He set off towards the mountains, towards the horizon. It seemed as good a direction as any and direction meant so very little in this place anyway. He wasn’t surprised when a few steps found him by the ocean instead, bluer and greener and deeper than the ocean in the physical world had ever been.

“Hello little cousin.” A voice rang out from the water wild and joyful, startling him. He looked over, and saw something that both was and wasn’t a dolphin. It was a dolphin, and yet somehow indefinably more, more real, more bright, more true.

“Hello cousin.” He said, cautious but polite. It was important to be polite to spirits.

“You seek something little cousin.” The dolphin said, with a razor sharp intelligence behind its eyes. “Tell me what it is, and I may help you.”

“I don’t know, cousin.” He said, because where was the sense in lying when all his fears and obligations were a world away. “I just know I’m looking for something.”

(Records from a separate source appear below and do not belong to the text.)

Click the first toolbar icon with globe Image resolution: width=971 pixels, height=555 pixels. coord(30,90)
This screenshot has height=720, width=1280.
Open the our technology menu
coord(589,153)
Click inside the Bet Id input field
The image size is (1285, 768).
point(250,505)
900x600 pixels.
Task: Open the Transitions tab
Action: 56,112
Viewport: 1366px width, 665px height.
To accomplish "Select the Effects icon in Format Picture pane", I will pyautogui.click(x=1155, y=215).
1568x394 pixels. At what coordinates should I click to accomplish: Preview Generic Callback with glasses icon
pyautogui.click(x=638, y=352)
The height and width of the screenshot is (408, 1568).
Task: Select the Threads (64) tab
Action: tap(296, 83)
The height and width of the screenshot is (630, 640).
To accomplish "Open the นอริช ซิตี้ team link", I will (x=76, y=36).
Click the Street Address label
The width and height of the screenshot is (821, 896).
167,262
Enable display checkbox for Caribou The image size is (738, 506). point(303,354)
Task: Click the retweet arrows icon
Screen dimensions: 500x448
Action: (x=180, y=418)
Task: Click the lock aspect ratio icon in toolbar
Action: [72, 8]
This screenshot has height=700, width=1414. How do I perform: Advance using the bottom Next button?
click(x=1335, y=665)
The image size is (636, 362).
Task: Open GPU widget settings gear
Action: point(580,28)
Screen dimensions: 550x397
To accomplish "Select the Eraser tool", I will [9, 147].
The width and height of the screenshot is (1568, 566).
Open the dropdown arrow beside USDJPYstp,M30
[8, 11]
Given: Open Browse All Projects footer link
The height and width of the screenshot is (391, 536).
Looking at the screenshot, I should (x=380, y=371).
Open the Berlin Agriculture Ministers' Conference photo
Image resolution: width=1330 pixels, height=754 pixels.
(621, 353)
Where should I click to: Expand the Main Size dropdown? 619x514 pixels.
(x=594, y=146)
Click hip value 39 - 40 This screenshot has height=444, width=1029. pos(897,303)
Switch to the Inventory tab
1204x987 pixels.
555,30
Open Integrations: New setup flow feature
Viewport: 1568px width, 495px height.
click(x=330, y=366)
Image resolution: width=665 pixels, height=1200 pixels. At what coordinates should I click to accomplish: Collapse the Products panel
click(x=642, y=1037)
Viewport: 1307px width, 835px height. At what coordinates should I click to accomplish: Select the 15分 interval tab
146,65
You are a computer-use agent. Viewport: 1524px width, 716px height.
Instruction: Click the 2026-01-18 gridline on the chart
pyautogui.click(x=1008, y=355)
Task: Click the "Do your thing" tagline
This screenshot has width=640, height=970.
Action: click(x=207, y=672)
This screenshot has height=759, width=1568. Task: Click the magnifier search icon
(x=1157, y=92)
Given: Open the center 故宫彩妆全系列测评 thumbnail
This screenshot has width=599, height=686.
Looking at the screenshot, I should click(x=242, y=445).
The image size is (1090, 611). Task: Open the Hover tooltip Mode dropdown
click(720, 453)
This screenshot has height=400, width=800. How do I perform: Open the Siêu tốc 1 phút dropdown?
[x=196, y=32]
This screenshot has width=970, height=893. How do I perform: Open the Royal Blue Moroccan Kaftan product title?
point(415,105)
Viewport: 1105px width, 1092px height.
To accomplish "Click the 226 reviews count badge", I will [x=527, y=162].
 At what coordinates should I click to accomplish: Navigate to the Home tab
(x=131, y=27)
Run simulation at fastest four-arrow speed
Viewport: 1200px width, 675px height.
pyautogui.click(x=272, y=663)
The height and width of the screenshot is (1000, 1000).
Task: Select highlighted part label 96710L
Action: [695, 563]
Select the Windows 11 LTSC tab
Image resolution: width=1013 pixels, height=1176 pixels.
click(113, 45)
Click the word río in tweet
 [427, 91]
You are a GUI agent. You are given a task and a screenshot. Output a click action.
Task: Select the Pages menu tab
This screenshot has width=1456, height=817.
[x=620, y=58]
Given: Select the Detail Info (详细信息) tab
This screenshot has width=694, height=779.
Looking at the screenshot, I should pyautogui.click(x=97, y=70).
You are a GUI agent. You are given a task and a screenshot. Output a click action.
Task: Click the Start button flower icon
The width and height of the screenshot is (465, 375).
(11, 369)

“Interesting”, the dolphin said “You could come away with me little cousin. Come and play in the waves. The water is so very lovely today.” And it was true. The water was beautiful, turquoise blue, and touched with just enough foam to make it exciting. Tobirama almost considered it. But then he looked again at the dolphin and saw how its smile was full of teeth, and he remembered, in the spirit world, nothing was ever so simple.

“And what will it cost me cousin, if I choose to step into the water with you?” he asked. The dolphin smiled wider.

“Clever little cousin. It’s wise to ask. But truly, it will cost nothing you wouldn’t be happier without.”

“But it will cost.” Tobirama didn’t step towards the ocean, but he didn’t step away either. It would be a lie to say there was no temptation in the dolphin spirit’s offer, and there was no point in lying here.

“Everything costs little cousin. You know that as well as any spirit born. But the ocean is wild, and beautiful, and beholden to no-one. Is that freedom truly not worth casting aside the shackles of duty and care for?” The dolphin smiled, and there was nothing human in that smile.

“You ask me to abandon my obligations and responsibilities then?” Tobirama realised.

“Those shackles are too heavy to swim with little cousin.” The dolphin said, with a weight of truth only a spirit could speak. “Is it not an easy price? I see how they weigh on you, how they twine about your throat tight enough to choke. Leave them behind, you’ll be happier without them.”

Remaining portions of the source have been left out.